Gazetede birikmiş mektuplar uzun zaman sonra toplu halde elime geçtiğinden, okurlarımızın, aracılığımızla duyurmaya çalıştığını haksızlık, hukuksuzluk, mağduriyet iddialarını daha da geciktirmemek için bugünü onlara ayırdım.

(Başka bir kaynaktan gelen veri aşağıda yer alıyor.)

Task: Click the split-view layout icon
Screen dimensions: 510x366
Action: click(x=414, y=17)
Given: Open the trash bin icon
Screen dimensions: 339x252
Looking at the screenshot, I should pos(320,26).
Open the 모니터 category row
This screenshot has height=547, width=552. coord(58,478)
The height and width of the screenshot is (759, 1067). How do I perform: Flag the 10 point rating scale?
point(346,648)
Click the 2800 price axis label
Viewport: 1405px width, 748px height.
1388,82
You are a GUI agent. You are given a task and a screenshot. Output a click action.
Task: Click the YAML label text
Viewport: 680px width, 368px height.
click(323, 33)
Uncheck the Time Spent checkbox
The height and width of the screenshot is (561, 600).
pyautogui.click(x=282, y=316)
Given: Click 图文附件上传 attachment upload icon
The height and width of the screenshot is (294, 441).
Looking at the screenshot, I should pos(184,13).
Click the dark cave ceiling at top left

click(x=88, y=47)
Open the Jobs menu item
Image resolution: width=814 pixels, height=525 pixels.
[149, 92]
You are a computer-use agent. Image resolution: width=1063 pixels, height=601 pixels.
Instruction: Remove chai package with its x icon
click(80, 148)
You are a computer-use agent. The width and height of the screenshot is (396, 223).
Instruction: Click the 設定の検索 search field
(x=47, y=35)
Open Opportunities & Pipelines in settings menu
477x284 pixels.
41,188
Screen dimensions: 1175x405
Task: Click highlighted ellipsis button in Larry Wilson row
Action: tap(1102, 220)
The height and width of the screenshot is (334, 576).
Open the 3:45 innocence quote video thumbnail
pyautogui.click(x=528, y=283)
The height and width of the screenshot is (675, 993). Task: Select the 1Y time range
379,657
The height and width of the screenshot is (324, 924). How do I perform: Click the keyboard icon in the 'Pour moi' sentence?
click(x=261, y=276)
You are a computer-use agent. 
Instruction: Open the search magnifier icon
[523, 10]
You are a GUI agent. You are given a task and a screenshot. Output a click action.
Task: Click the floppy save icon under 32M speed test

Bugün yayınlayacağım mektup Afyonkarahisar E Tipi Kapalı Cezaevi'nden, emniyet müdürü Bayram Kaba'dan geliyor. Hayli uzun, mümkün olduğunca özetleyerek aktarıyorum:

"15 Temmuz'da haince yapılan darbe girişiminden sonra 18 Temmuz'da açığa alınan, akabinde 2 Ağustos'ta tutuklanan ve çok sevdiğim mesleğimden ihraç edilen 4. Sınıf Emniyet Müdürüyüm. Yaklaşık olarak 21 yıldır bu şerefli üniformamı, şerefimle ve gururla taşımış bir polisim. Polis kolejini ve polis akademisini de sayarsak 29 sene. Dile kolay değil mi?

Ama... Şimdi maalesef hiçbir terör örgütüyle ya da devletin milli güvenliğine karşı faaliyette bulunduğuna karar verilen yapı, oluşum veya gruplarla üyeliğim, mensubiyetim, ilhakım ve bunlarla irtibatım kesinlikle bulunmamasına rağmen, hem ihraç edilmek hem de tutuklu olmak (8 aydır) şahsımı derin yaralamaktadır.

***

Size kısaca kendimden ve yaşadığım, yetiştiğim ailemden bahsetmek istiyorum.

Ben aslen Fethiye/Muğlalıyım. Annem ve babam (merhum) Almanya'da çalışırken, ben anneannem ve dayılarımın yanında büyüdüm; 1986 yılına kadar.

Benim dedem 30 sene Fethiye merkezde muhtarlık yapmış birisi ve şu anda da dayım Gürsel Selim Balcı muhtarlık yapmaktadır.

Ülkücü ve Türk Milliyetçisi bir aileden ve çevreden geliyorum. Bir dayım da 12 Eylül'de şehit oldu. Ülkücü şehitler albümünde resmi vardır. İsmi Ramazan Balcı.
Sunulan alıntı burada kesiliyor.